For each change, note the impact on training speed (you do not need to do a run training run - just run long enough to get a speed in sentences per second). For batching, experiment with a range of batch sizes.

Part 2

Next, try at least one method for improving your machine translation system. If you are working in a team, we expect the overall effort to scale up with team size.

Some ideas you could try include (but are not limited to):

  • Implementing beam search (described here: https://arxiv.org/pdf/1211.3711.pdf, http://papers.nips.cc/paper/5346-sequence-to-sequence-learning-with-neural-networks.pdf)

  • Character Aware encoder (there are several ways of doing this, here is one: http://anthology.aclweb.org/P16-2058 but feel free to try something else creative!)

  • Implementing Different types of Attention (http://aclweb.org/anthology/D15-1166)

  • Other improvements:

    • A good way to think about potential improvements is to look at your output and see what problems there are.
    • You can also take a look at recent papers for inspiration about what problems to tackle (https://aclanthology.info/).
    • If you are not sure if something is a valid extension, please post on piazza.

Please be sure sure to describe your extensions in your write up. Please describe what extensions you tried and what experiments you ran. We are interested in your analysis in addition to your implementation.

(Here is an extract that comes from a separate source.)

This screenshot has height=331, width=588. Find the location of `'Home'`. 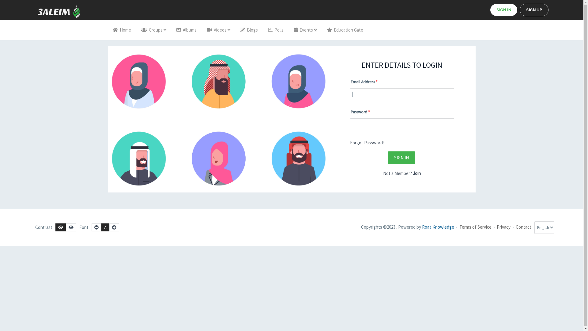

'Home' is located at coordinates (107, 30).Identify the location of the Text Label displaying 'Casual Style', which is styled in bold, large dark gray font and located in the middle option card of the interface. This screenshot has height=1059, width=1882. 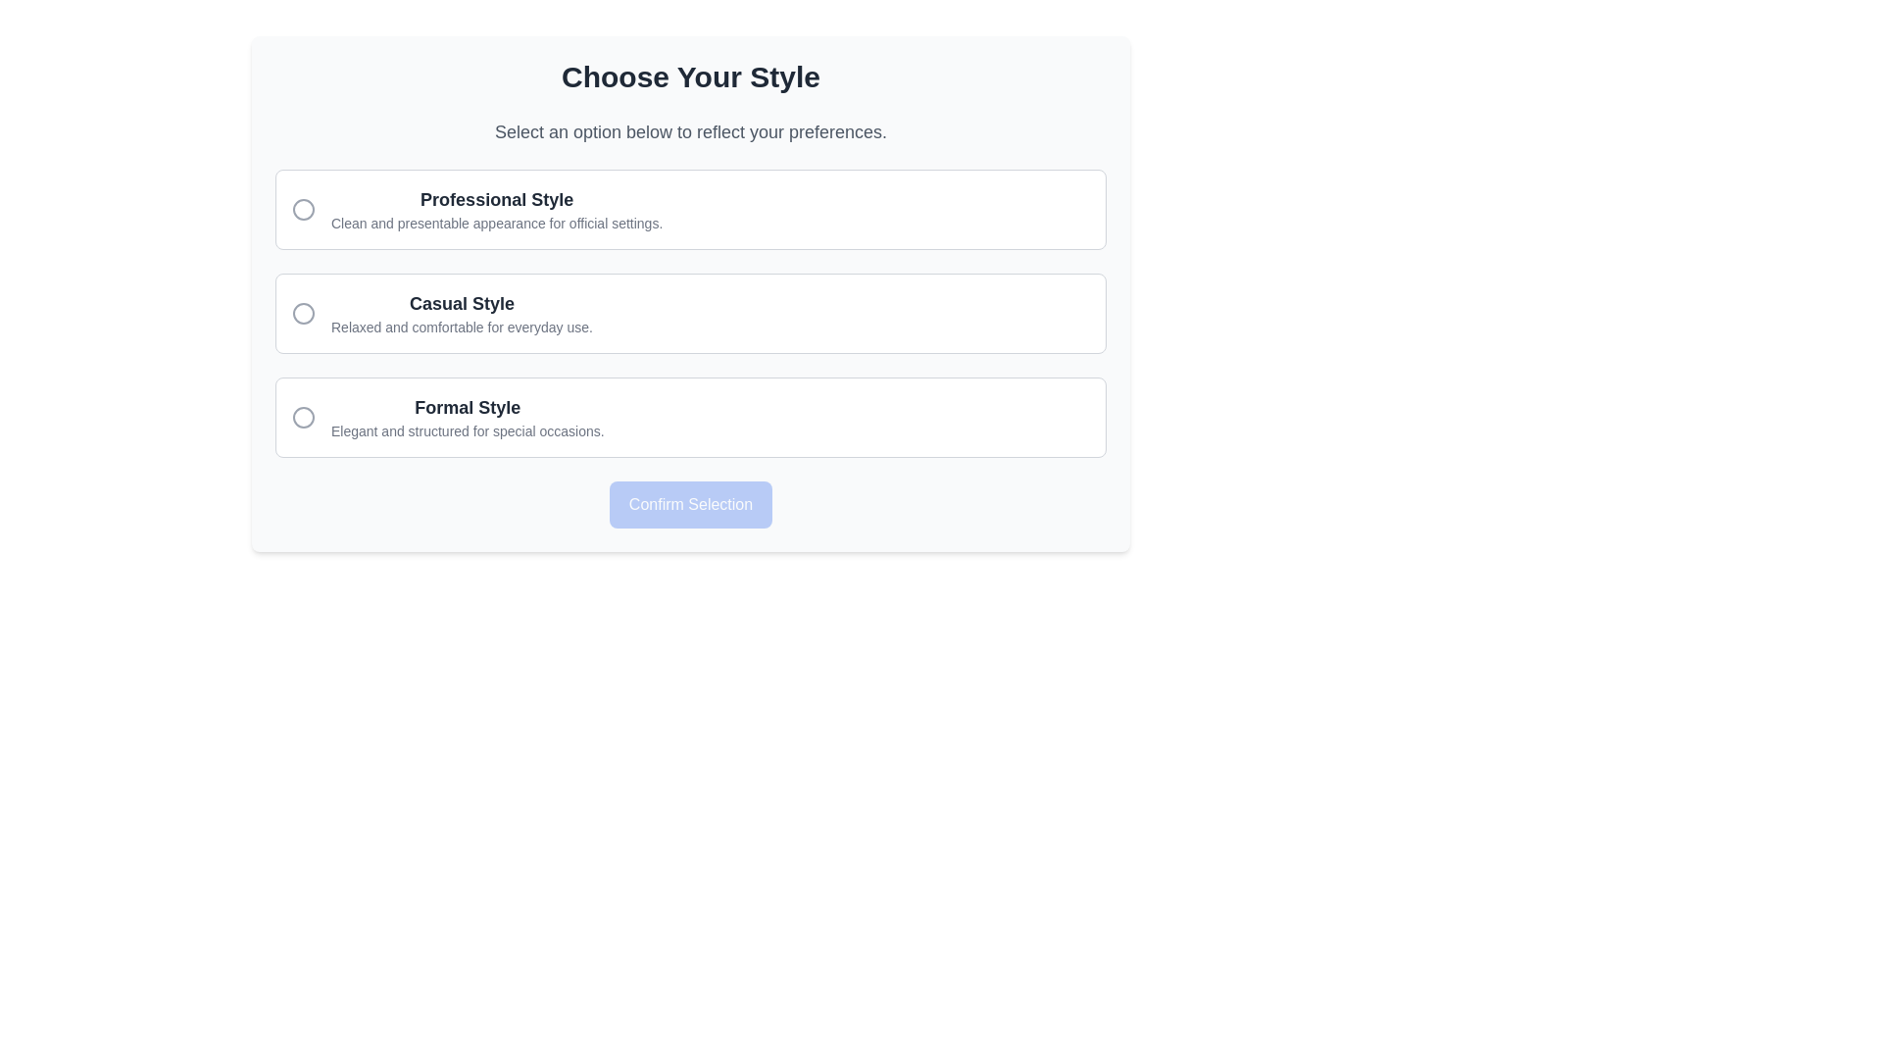
(461, 303).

NOTE: This is a very small data set designed to train quickly on cpu, so some extensions may not improve performance on this data set. That’s ok, please still analyze your results. You are welcome to try training your system on different data if you would like. If you are interested in trying your system on a different language pair that has some property: complex morphology, reordering, etc, post on piazza and we help you try to find one. For larger datasets, you will likely need a GPU, which is not provided.

Ground Rules

  • This code is based on the tutorial by Sean Robertson found here. Students MAY NOT view that tutorial or use it as a reference in any way.
  • You can work in independently or in groups of up to three, under these conditions:
    1. You must announce the group publicly on piazza.
    2. You agree that everyone in the group will receive the same grade on the assignment.
    3. You can add people or merge groups at any time before the assignment is due. You cannot drop people from your group once you’ve added them. We encourage collaboration, but we will not adjudicate Rashomon-style stories about who did or did not contribute. 1. You must submit one assignment per group on Gradescope, and indicate your collaborators once you upload the files.
  • You must turn in three things to Gradescope:
    1. Your translations of the entire testset. You can turn in your best system output (or most interesting, in the case that your implementation didn’t help performance). You can upload new output as often as you like, up until the assignment deadline. Your translated file must be named translations.
    2. Your code, uploaded to Gradescope.
    3. A clear, mathematical description of your algorithm and its motivation written in scientific style, uploaded to Gradescope. This needn’t be long, but it should be clear enough that one of your fellow students could re-implement it exactly. Please disucuss how your modification(s) impact performance and analyze the results.
  • Neural machine translation software including (but not limited to) OpenNMT, AWS Sockeye, Marian, or Fairseq is off-limits. You may of course inspect these systems if it helps you understand how they work. But be warned: they are generally quite complicated because they provide a great deal of other functionality that is not the focus of this assignment. If you aren’t sure whether something is permitted, ask us.
  • You are welcome to try training your system on more data if you would like, though the provided dataset was chosen to have a small vocabulary and short sentences so that the MT systems would train quickly. If you are interested in trying your system on a different language pair that has some property: complex morphology, reordering, etc, post on piazza and we help you try to find one.